The traits that Rodolphus had admired most about Lord Voldemort: his charisma, power, and obvious sense of accomplishment with which he carried himself, now filled him with burning envy and rage. Rodolphus could still remember the intense shock when his father, after a few glasses of bourbon, had blurted out to him and Rabastan that the Dark Lord had returned to a muggle orphanage every summer when they were in school together. It had seemed then that Tom Riddle must have overcome great adversity to rise to his current position. What if he had just hoodwinked everyone? Undoubtedly, he was an intimidating man who seemed something more than human, but his behaviour with Bellatrix suggested a lack of regard for pureblood customs, and an inability to control himself. But Rodolphus also knew that he must serve the Dark Lord. He hadn't yet taken the Dark Mark, but his branding was all but guaranteed by his father's own high rank. There was no such thing as a former Death Eater; his father once said that only way to get out was to be killed.


As Bellatrix alighted from History of Magic, her final class of the day, Rodolphus lay waiting for her in ambush behind the hidden staircase that led to the Dungeons from the first floor. He was somewhat nervous that she might overpower him with her magic, but he grabbed both of her wrists and used his superior strength to pull her into a shallow alcove. She did not have time to protest or hurl a hex his way before she saw clearly that it was him. His tie was on backwards, his shirt was buttoned up in all the wrong holes, while his sandy brown hair was unwashed and stringy; he looked as if he had hardly slept a wink, and just tumbled into the corridor.

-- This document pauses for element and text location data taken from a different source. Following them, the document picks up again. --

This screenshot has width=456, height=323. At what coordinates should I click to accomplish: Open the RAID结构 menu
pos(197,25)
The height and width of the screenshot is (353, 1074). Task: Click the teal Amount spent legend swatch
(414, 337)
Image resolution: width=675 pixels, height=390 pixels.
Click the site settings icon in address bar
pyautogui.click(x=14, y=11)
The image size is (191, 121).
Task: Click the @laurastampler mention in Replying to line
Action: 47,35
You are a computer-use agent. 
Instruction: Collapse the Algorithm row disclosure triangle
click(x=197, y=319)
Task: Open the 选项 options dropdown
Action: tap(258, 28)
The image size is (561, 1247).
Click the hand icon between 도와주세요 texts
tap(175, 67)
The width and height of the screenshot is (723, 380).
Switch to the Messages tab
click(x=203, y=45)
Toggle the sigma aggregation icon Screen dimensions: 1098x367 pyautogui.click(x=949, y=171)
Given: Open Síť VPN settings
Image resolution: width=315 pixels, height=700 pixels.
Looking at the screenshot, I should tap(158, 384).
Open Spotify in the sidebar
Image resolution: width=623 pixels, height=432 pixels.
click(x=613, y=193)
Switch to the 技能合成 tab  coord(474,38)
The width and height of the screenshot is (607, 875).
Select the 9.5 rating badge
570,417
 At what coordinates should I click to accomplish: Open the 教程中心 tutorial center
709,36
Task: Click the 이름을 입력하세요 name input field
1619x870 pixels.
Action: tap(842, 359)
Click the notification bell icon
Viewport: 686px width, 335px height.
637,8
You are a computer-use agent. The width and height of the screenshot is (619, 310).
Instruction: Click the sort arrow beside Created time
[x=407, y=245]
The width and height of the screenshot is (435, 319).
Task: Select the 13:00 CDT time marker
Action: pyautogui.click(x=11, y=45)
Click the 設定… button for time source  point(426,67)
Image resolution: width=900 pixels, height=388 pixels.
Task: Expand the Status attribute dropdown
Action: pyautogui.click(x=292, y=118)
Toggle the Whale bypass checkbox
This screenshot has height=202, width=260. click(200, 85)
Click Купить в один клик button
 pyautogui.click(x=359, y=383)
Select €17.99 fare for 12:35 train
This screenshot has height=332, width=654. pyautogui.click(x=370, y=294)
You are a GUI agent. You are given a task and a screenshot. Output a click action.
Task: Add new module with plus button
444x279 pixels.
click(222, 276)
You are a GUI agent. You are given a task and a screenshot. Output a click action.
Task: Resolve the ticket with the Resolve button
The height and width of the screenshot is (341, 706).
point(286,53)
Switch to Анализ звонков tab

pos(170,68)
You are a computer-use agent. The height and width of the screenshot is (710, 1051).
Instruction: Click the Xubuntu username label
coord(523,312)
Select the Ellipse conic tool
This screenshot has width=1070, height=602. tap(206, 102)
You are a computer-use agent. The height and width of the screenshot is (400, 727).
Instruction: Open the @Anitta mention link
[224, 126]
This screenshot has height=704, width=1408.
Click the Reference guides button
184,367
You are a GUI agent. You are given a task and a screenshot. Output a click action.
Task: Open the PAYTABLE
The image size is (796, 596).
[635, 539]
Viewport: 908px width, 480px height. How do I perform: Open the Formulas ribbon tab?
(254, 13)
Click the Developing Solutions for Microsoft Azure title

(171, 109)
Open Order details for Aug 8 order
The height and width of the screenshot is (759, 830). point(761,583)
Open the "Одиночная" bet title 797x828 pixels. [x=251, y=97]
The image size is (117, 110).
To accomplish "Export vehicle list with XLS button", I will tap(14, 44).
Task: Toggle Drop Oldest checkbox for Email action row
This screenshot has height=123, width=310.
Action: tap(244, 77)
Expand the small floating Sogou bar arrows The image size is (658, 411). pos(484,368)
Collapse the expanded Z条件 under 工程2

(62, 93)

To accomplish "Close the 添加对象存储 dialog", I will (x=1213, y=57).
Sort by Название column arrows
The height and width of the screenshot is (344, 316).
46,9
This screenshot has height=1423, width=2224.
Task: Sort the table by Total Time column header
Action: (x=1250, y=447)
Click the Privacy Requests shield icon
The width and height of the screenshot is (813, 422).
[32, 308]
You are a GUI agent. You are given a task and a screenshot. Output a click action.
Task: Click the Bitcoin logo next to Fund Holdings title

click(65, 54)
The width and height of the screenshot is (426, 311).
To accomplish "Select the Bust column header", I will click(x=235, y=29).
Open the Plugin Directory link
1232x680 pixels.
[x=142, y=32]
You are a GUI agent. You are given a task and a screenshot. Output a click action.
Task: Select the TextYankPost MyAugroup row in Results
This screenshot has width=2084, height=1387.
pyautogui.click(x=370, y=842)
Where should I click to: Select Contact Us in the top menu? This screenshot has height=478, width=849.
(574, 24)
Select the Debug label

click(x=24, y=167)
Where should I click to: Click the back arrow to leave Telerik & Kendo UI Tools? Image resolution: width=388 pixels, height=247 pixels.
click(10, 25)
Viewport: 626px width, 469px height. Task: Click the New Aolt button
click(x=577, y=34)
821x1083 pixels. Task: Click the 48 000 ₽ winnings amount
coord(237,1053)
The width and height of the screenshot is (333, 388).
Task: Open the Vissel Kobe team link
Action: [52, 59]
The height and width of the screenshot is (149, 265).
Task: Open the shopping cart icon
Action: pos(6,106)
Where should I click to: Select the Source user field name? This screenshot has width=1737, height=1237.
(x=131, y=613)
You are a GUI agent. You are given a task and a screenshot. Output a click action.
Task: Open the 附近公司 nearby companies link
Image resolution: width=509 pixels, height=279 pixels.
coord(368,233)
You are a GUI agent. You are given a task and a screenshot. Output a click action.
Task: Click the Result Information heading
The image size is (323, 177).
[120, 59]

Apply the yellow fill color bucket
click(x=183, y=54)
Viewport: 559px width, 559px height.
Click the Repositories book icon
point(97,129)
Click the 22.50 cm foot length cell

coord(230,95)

"So, it's true then?" Rodolphus demanded, his eyes flashing with a touch of madness, "He walked into the bloody Common Room, cast a massive silencing and invisibility dome around us, I didn't even understand whatever the Latin was, like he was using this arcane magic to just shove it in my face just because he could, said I could either pretend to be a happily betrothed sham couple with you, or he'd erase all of my memories of us. And then he said he was paying my dad a visit later today," he blathered, words spilling out faster than Bellatrix could respond to them.

"Slow down, Dolph. Let's have a calm conversation."

Bellatrix used his childhood nickname, which he had given up as a eleven-year-old. He had exclusively adopted "Rod" when he started Hogwarts, probably because it sounded more like the name of a bully. Druella and Madame Lestrange would spend afternoon tea in the parlour of Black Manor on occasion, while she and "Dolph" would entertain themselves, which usually meant Bellatrix besting him at games of Exploding Snap. But Bellatrix needed him to be pliable and ready to follow instructions. A little nostalgia wouldn't go amiss.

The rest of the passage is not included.